Tony Peyton

Charles Anthony "Tony" Peyton (March 3, 1922 - July 23, 2007) was a member of the Harlem Globetrotters basketball team. In the early 1940s, the Globetrotters played and defeated many of the country's top professional basketball teams.

Tony was born in Elyria, Ohio. He graduated from Scott High School in Toledo, Ohio, where he played basketball, football and ran track and field. At the age of 19 he was asked to join the Harlem Globetrotters, long before the team became known primarily for its comical antics. His basketball success would now be considered unusual in that he was only six feet in stature. Tony also played briefly for the Chicago Studebaker Flyers later known as Chicago Studebaker Champions, a former professional team in the National Basketball League. As a part of the Studebaker Champions, He was a member of the first professional basketball team that included both black and white players. He retired from basketball in 1956. In 1996, he was inducted into the Naismith Memorial Basketball Hall of Fame in Springfield, Massachusetts.

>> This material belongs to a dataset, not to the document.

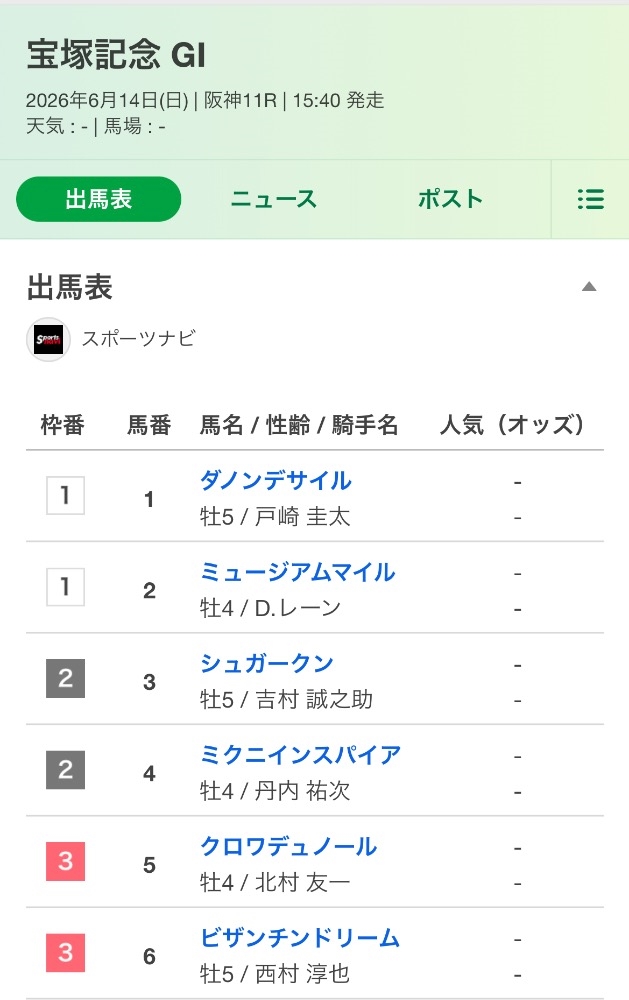Viewport: 629px width, 1000px height.
Task: Open horse クロワデュノール details
Action: click(x=288, y=846)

After his basketball career, Tony worked for twenty-eight years in the beverage industry.

In 1988, Peyton moved to Lubbock, Texas, where he was active in youth basketball. He was a High Priest The Church of Jesus Christ of Latter-day Saints. In 2001, he moved to Midland, Texas, where he died at the age of eighty-six.

Tony was married three times. The former Trellie Mae Hutchinson bore him two children, Leonard Peyton of San Antonio, Texas and Marilyn Dale of Toledo. Marlowe Ann Goins him with a daughter, Antia Peyton of Florida. His last marriage to the former Neville Diane Cyrus, produced two sons, Tyler Anthony Peyton and Terrance Anthony Peyton, both of Midland Texas. There were also nine grandchildren, sixteen great-grandchildren, and five great-great-grandchildren.

A memorial service was held on July 28, 2007, at an LDS meetinghouse in Midland.